So, for my grandmother, and any who wish read, I give you Denethor's chapter. I hope to continue writing soon, but currently I don't know what exactly is going to happen in life...so until then, please enjoy...
Denethor ambled down the hall, memories clashing through his mind in mild turmoil. He and Faramir had always knocked heads, always. Was it because they were too much alike in the wrong ways, not enough alike in the right ones? Because he was so much like her….Finduilas….oh Finduilas….

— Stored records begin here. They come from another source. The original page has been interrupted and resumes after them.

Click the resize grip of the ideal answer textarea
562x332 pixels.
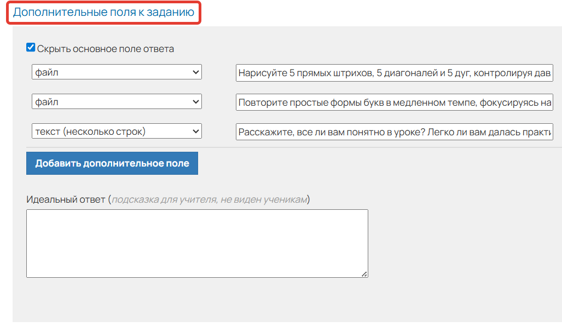366,274

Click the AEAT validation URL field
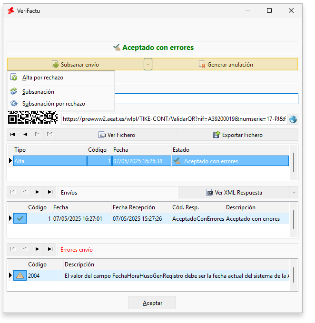click(174, 119)
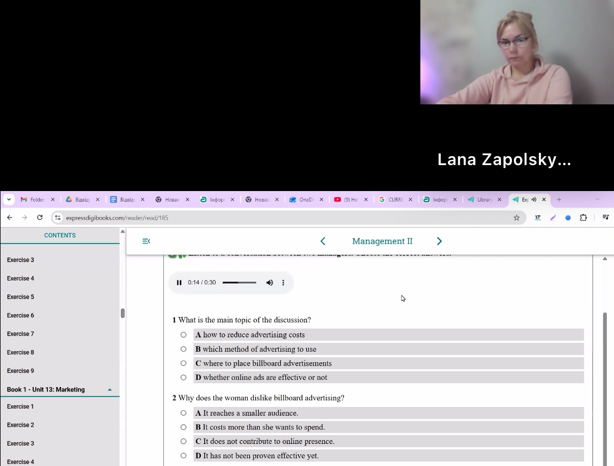Click the site information icon in address bar
The height and width of the screenshot is (466, 614).
[x=58, y=218]
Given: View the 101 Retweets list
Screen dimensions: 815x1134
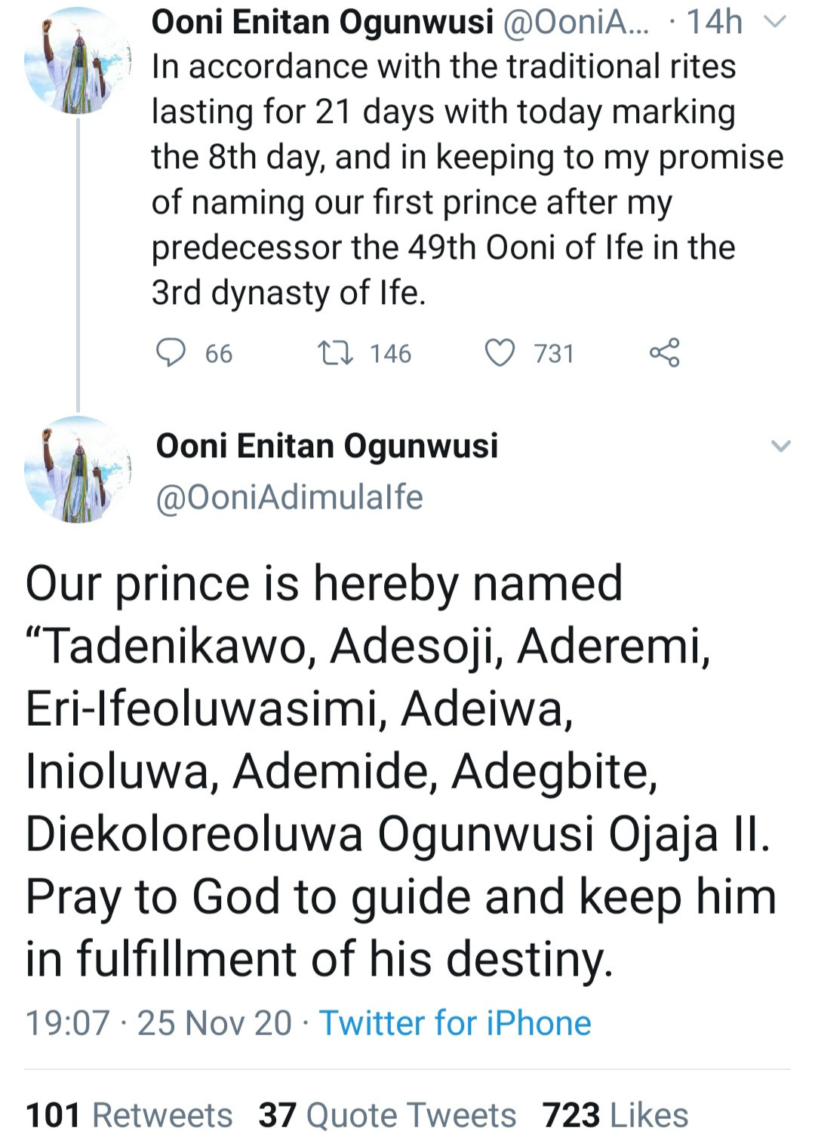Looking at the screenshot, I should [129, 1114].
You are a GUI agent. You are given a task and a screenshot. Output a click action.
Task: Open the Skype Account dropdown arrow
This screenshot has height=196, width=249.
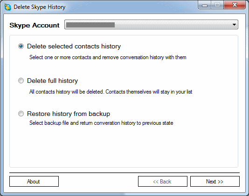pyautogui.click(x=234, y=25)
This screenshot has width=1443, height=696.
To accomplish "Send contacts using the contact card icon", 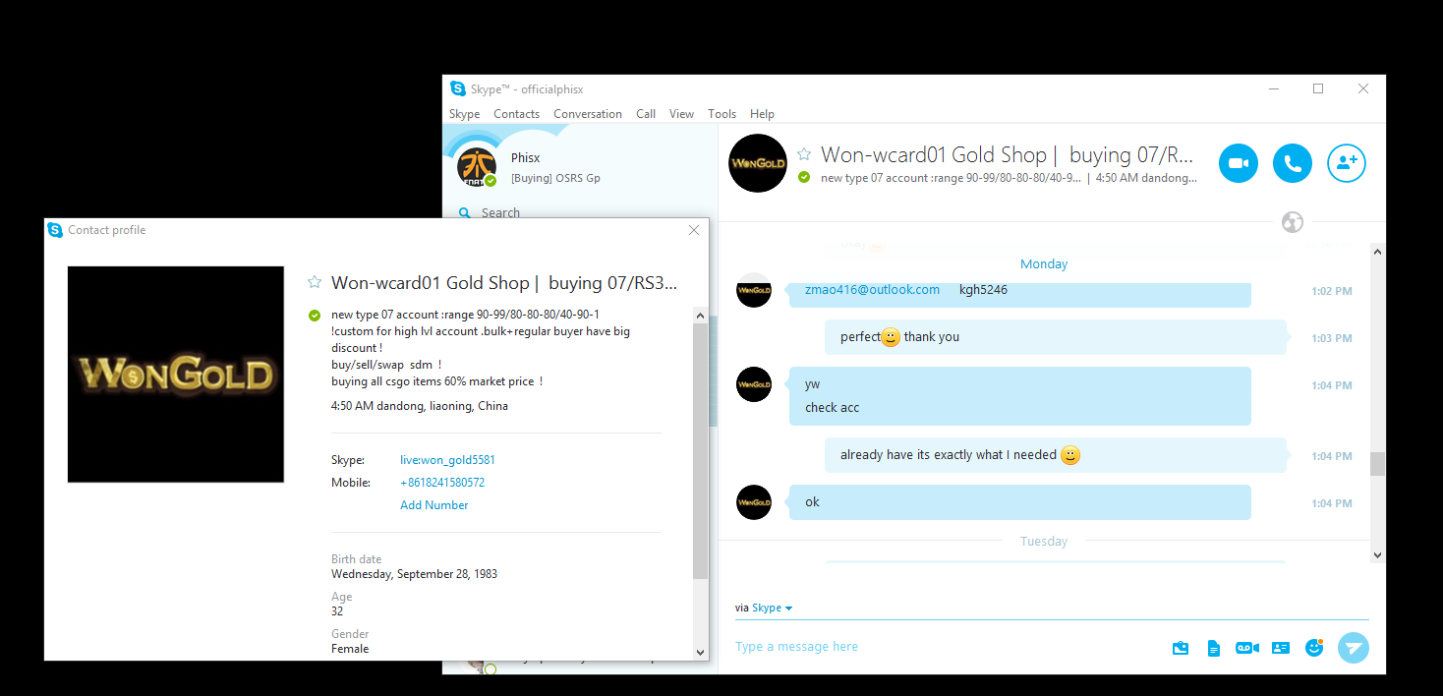I will point(1280,648).
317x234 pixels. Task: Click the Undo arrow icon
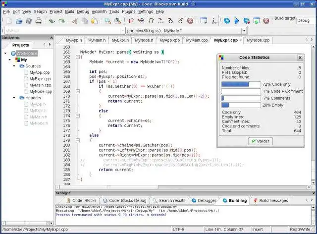[x=52, y=21]
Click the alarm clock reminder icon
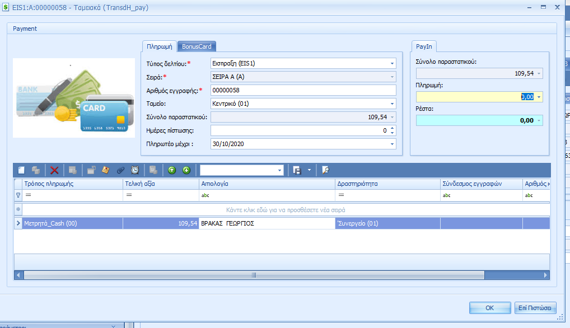The image size is (570, 328). pos(135,170)
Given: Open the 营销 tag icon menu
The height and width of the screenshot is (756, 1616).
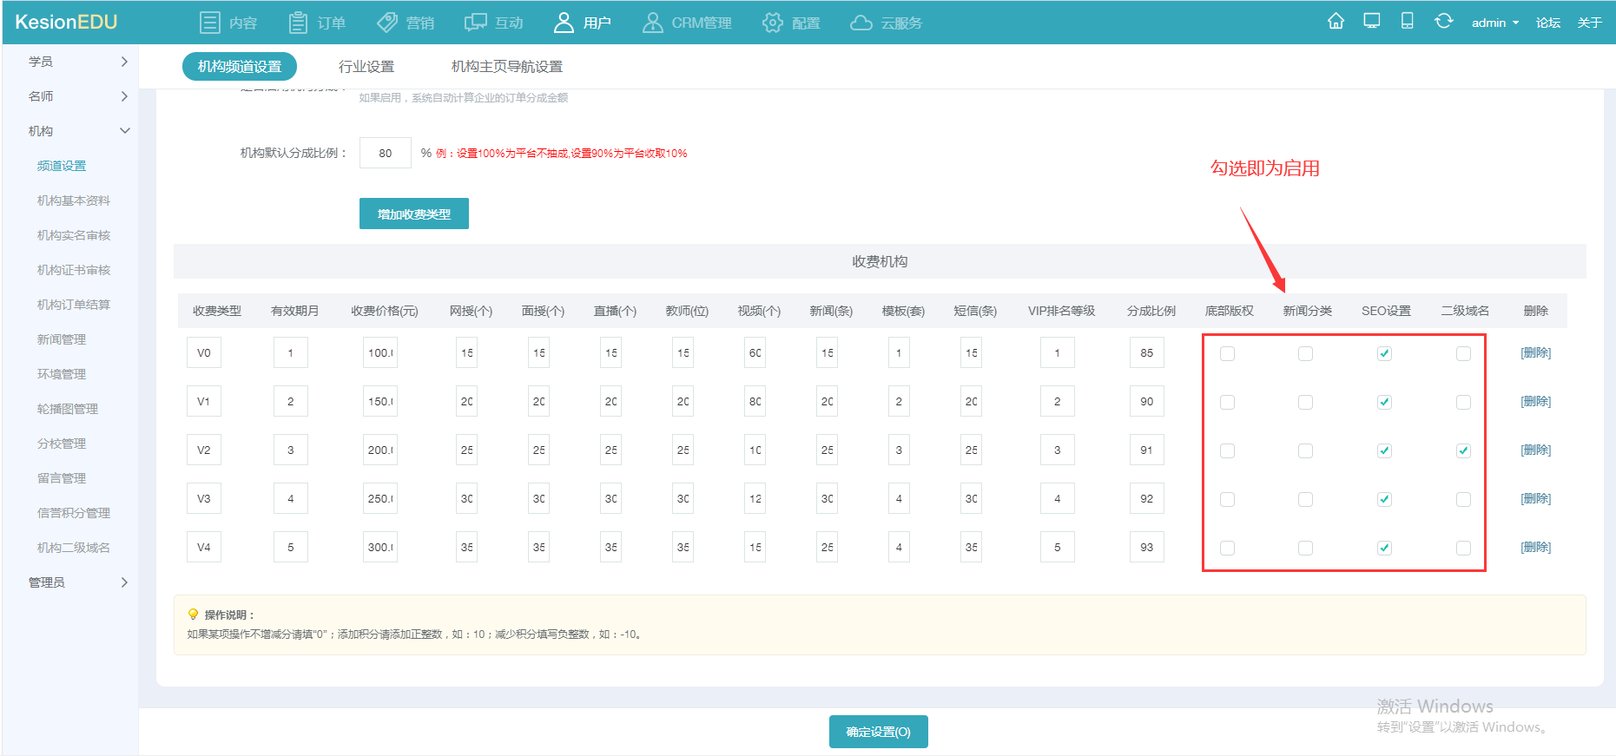Looking at the screenshot, I should (x=406, y=23).
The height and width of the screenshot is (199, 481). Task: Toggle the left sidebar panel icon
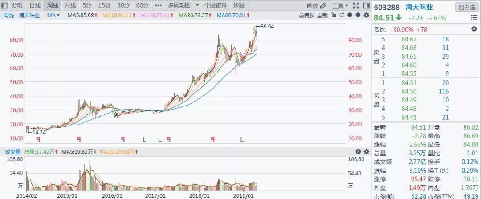pyautogui.click(x=4, y=5)
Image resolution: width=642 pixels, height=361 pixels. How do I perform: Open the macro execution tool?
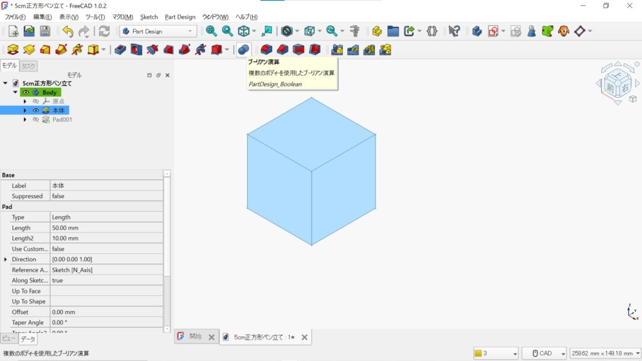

He remembered all too well when he had lost Finduilas. He had sat with her all that night, watching, waiting, praying to whomever might be listening; not his Finduilas. Had his heart ever beat more strongly with love for her, or felt so wretched with the fear of losing her? And oh when she was gone, the wretched feeling only grew, how that aching feeling had consumed him. He remembered how he felt that day…
Love? What exactly was love? He used to believe it was eternal happiness, an amazing peace and joy that he felt with her. But now…it was just an empty feeling. Was love, whatever love is, worth all this pain, this horrible loss? How can, at one moment, life be so full of joy, and at another…was there a word for how he felt? Sad, no, so much more than sad, lonely…no, that wasn't it. Empty, he felt empty, to the core.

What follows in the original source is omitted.